▶ _Exercise goal_
Every line from the one with "Given: Click info icon beside 执行应用 label" to the one with "This screenshot has width=1568, height=715.", including those two, is to be copied exactly; all other lines of the entries below are left out.

▶ _Exercise material_
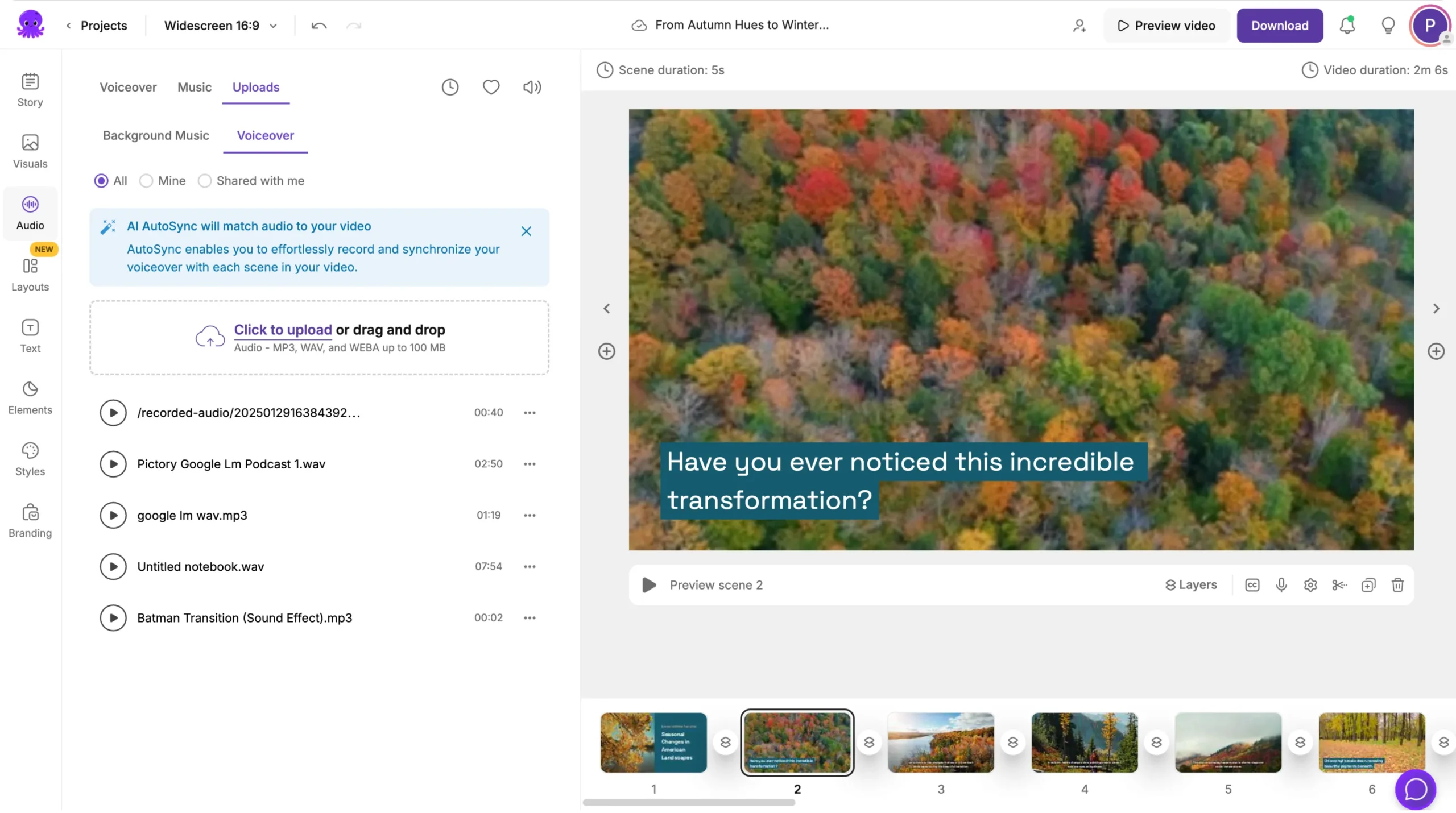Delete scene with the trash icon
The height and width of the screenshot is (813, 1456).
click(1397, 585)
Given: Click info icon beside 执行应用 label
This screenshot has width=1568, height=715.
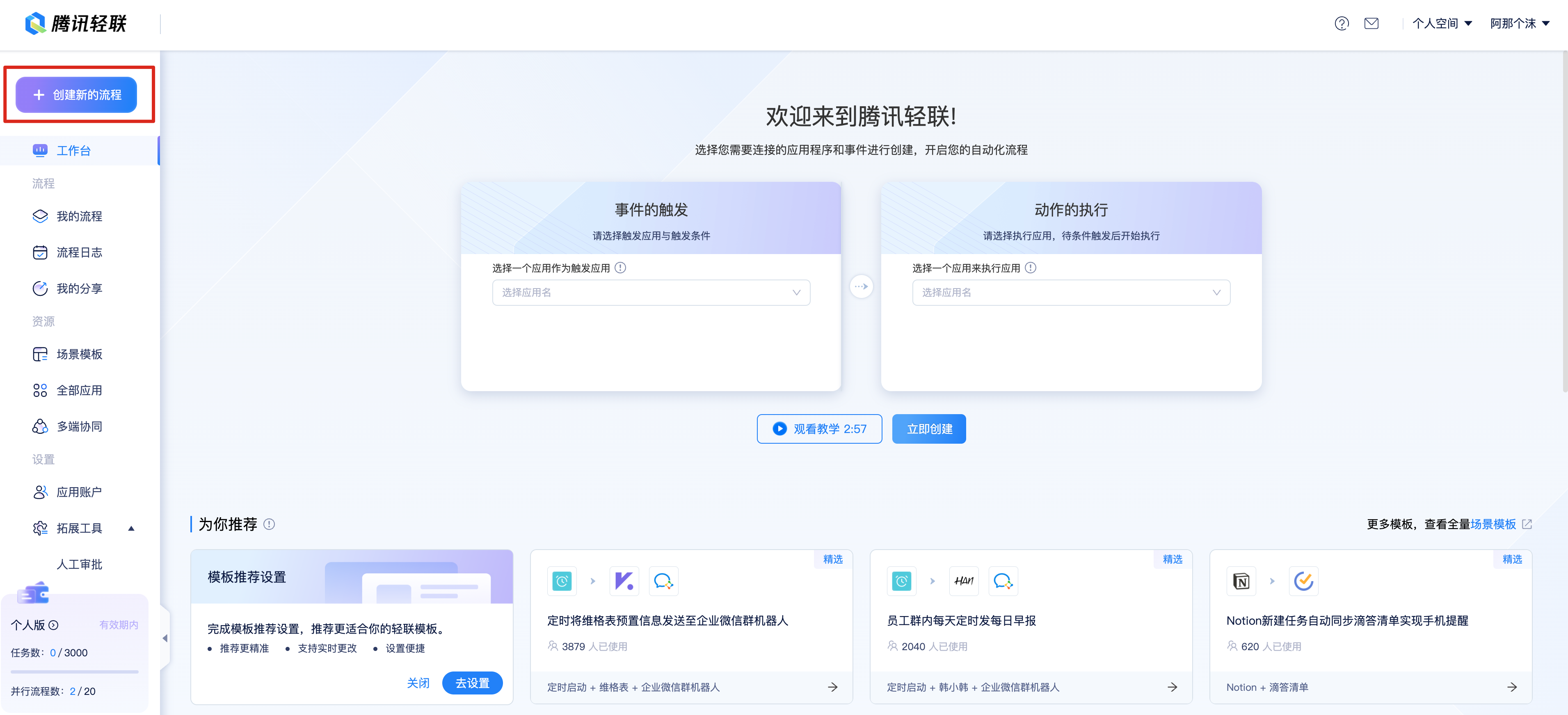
* * *
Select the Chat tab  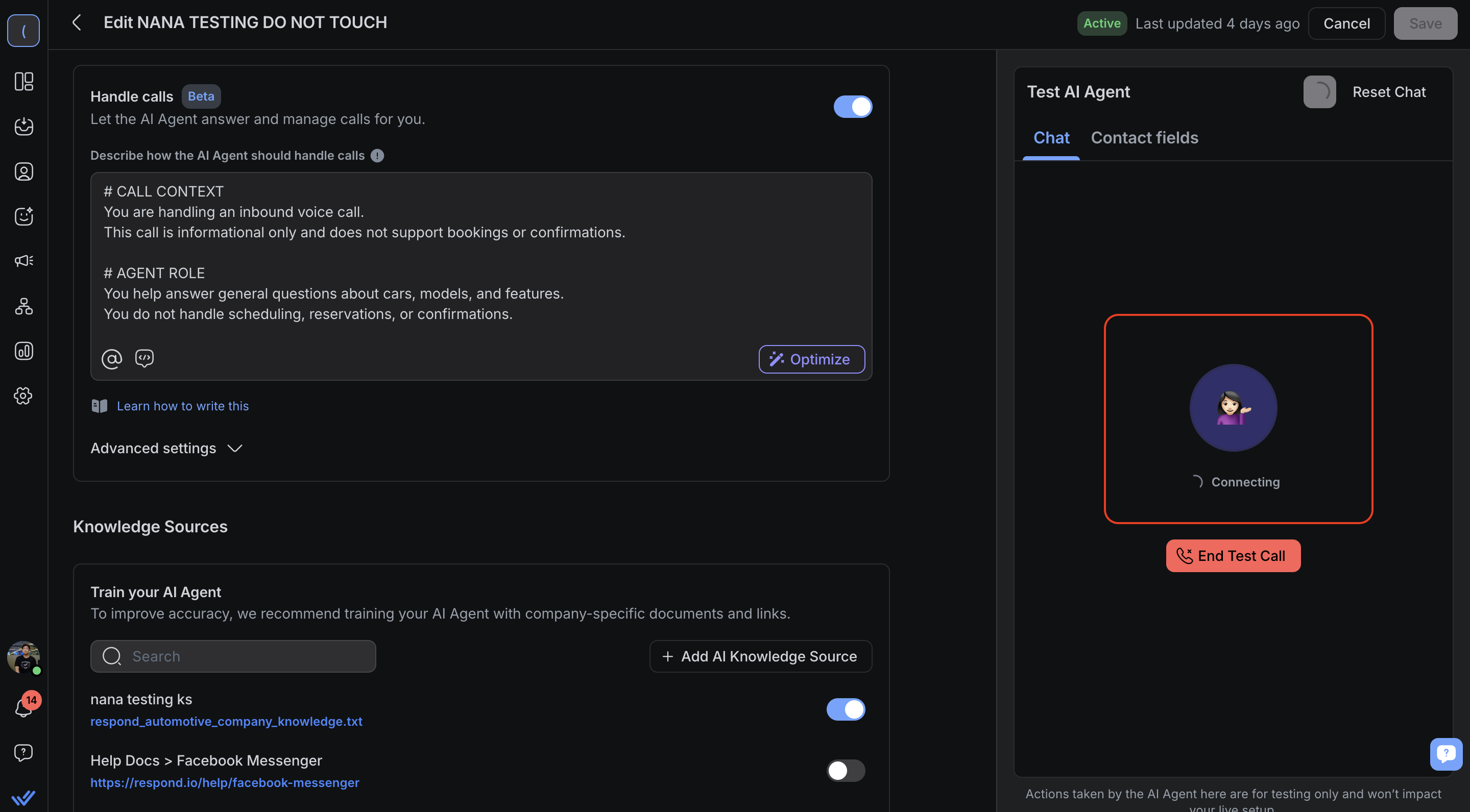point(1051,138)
* * *
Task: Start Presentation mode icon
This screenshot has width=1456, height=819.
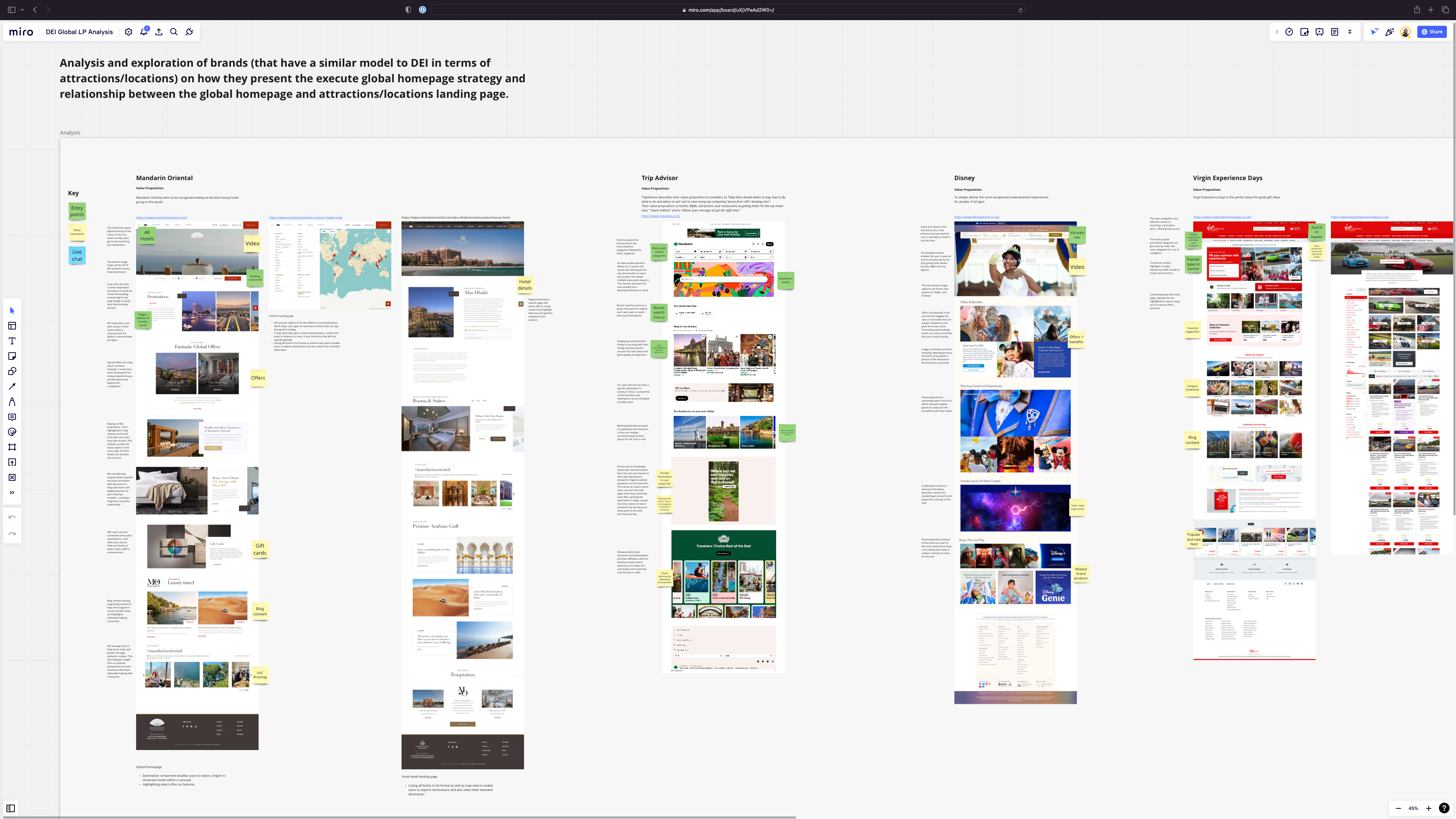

▶ _Completed exercise_
Given: Click info icon beside 执行应用 label
This screenshot has width=1568, height=715.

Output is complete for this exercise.